> _Task brief_
Copy every line of the listing word for word, from the line containing "Given: Expand the About Sanka dropdown" down to the end of the listing, with both ends included. Leave the pictures out of your answer.

> _Dataset records_
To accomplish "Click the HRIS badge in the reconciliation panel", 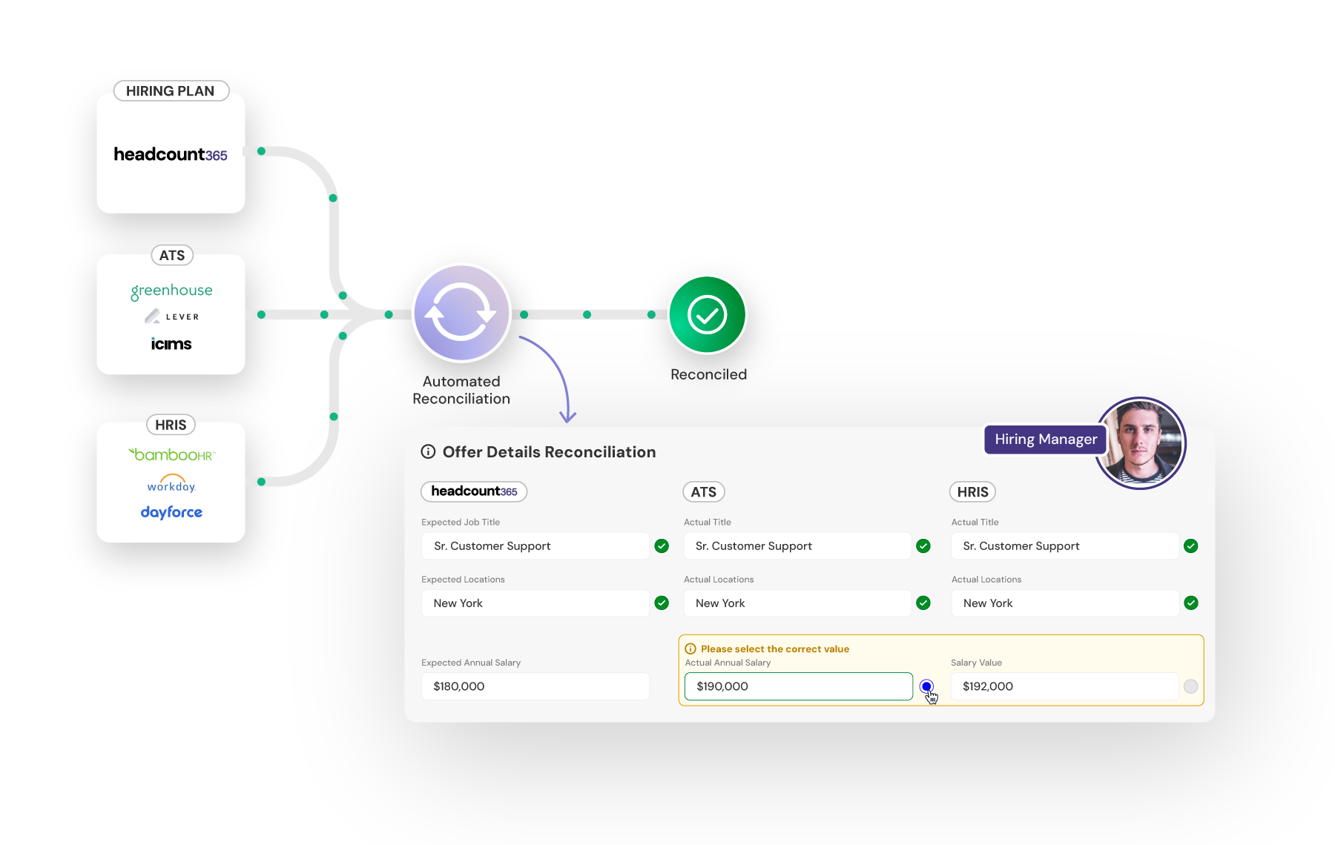I will tap(972, 491).
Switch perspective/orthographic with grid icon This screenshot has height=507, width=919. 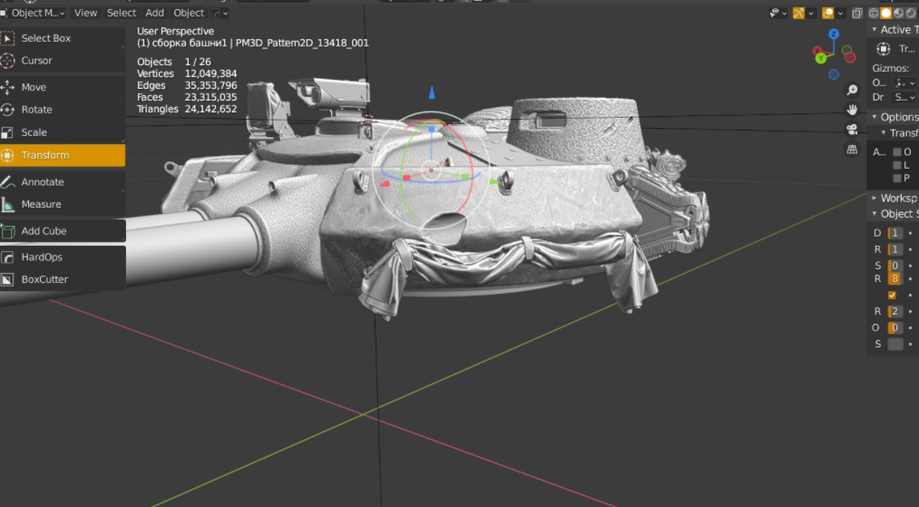pos(852,149)
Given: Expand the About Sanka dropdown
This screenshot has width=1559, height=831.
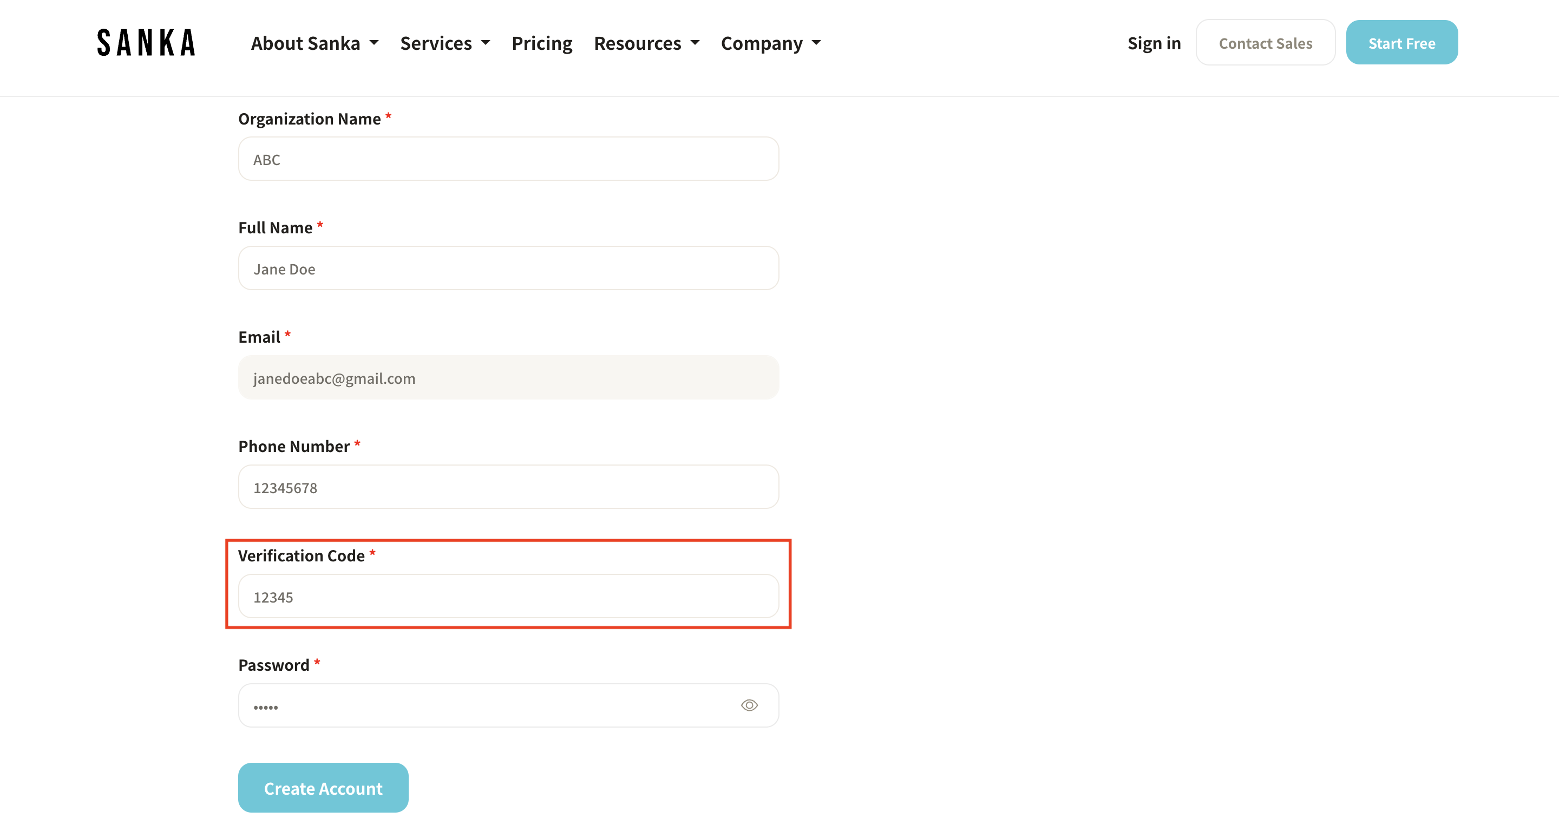Looking at the screenshot, I should click(x=314, y=43).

> _Response to this task_
Given: Expand the About Sanka dropdown
This screenshot has width=1559, height=831.
Looking at the screenshot, I should click(x=314, y=43).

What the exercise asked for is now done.